TASK TO CARRY OUT: Reproduce every line of the records below word for word, omitting the pictures.

RECORDED DATA:
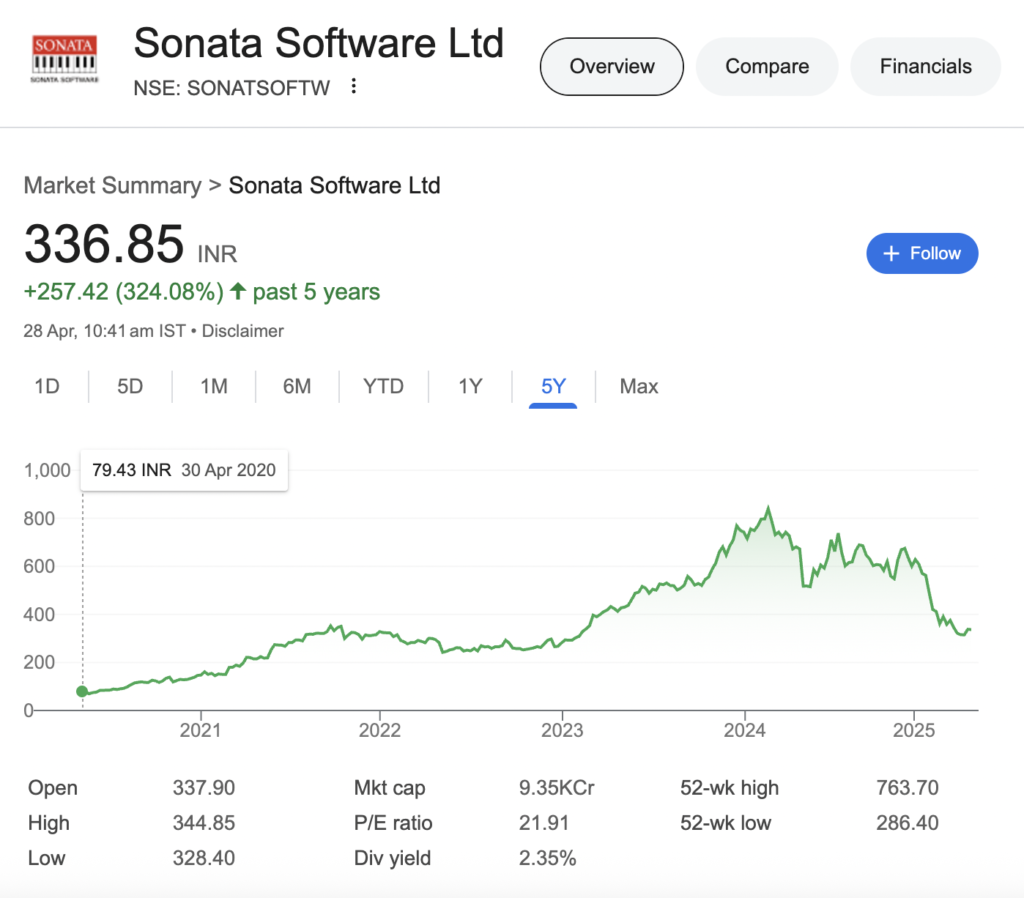This screenshot has height=898, width=1024.
Task: Open the Financials tab
Action: pyautogui.click(x=925, y=67)
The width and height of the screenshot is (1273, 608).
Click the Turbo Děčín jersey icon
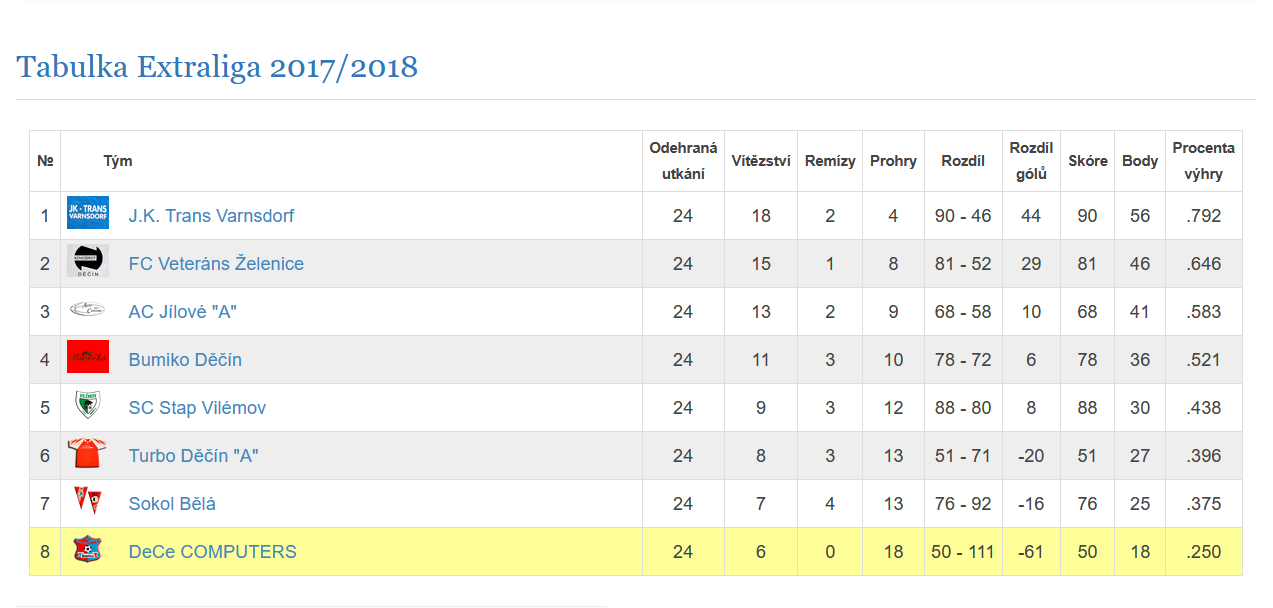(x=88, y=453)
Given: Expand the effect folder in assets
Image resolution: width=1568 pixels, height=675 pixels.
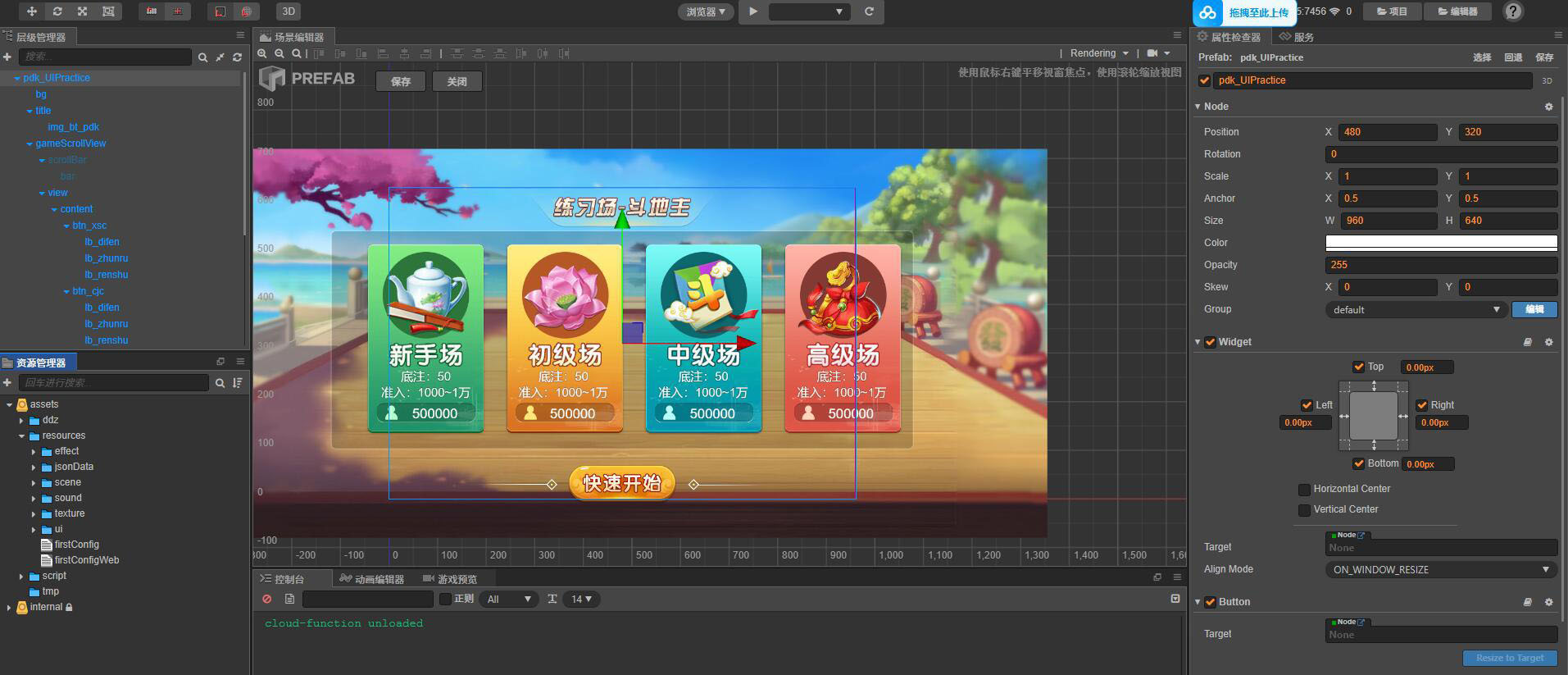Looking at the screenshot, I should click(x=34, y=452).
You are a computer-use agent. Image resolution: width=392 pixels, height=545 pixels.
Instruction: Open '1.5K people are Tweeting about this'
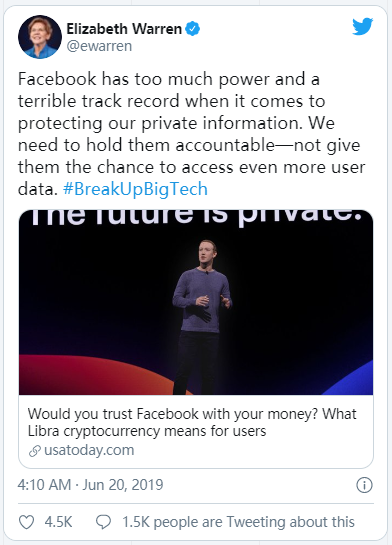point(238,522)
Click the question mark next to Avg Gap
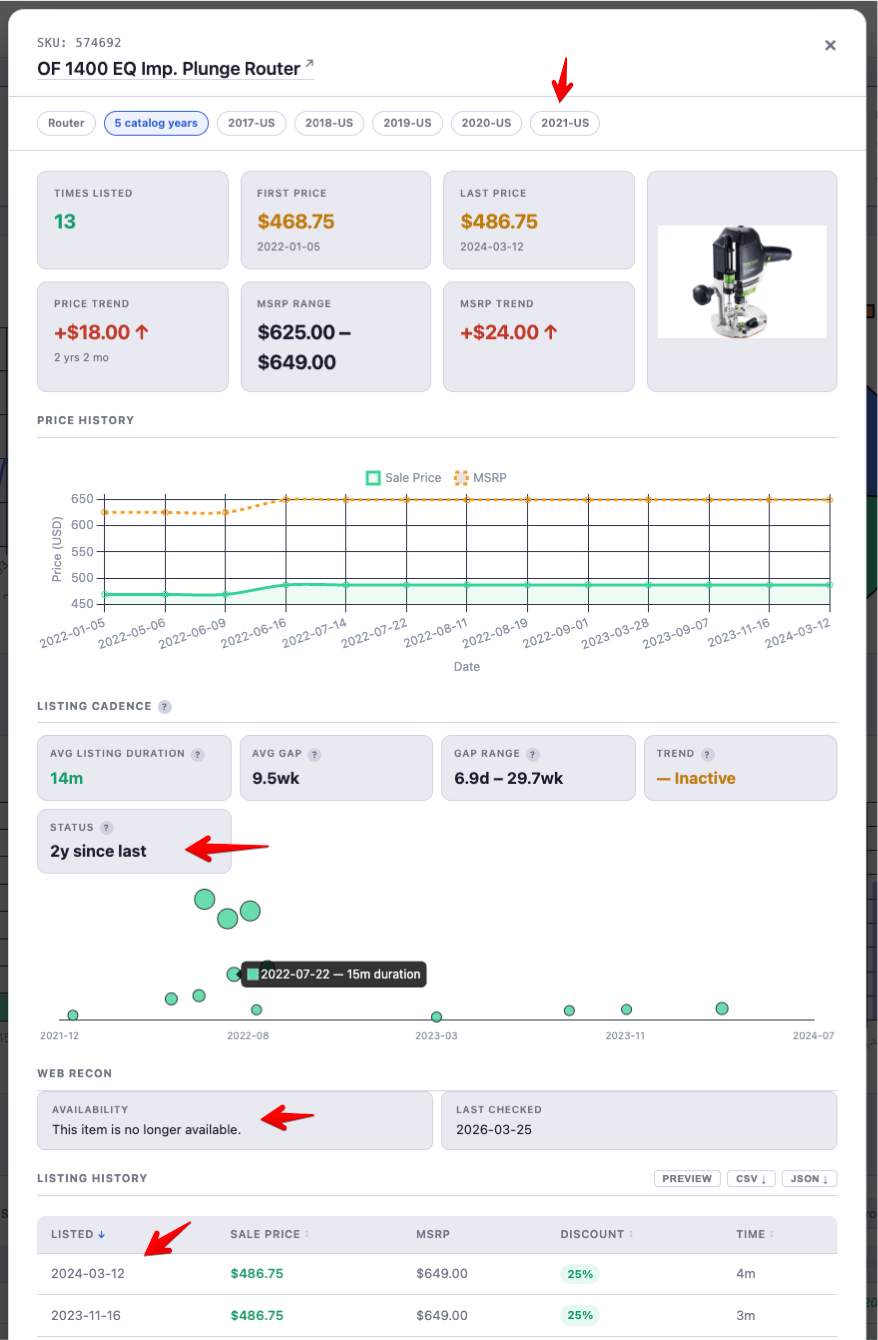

SOLUTION TO THIS PROBLEM:
This screenshot has height=898, width=1024.
Task: Open the Financials tab
Action: pyautogui.click(x=925, y=67)
The width and height of the screenshot is (1273, 608).
Click the Turbo Děčín jersey icon
(x=88, y=453)
Given: Expand the effect folder in assets
Image resolution: width=1568 pixels, height=675 pixels.
Looking at the screenshot, I should click(x=34, y=452).
You are a computer-use agent. Image resolution: width=392 pixels, height=545 pixels.
Instruction: Open '1.5K people are Tweeting about this'
point(238,522)
Click the question mark next to Avg Gap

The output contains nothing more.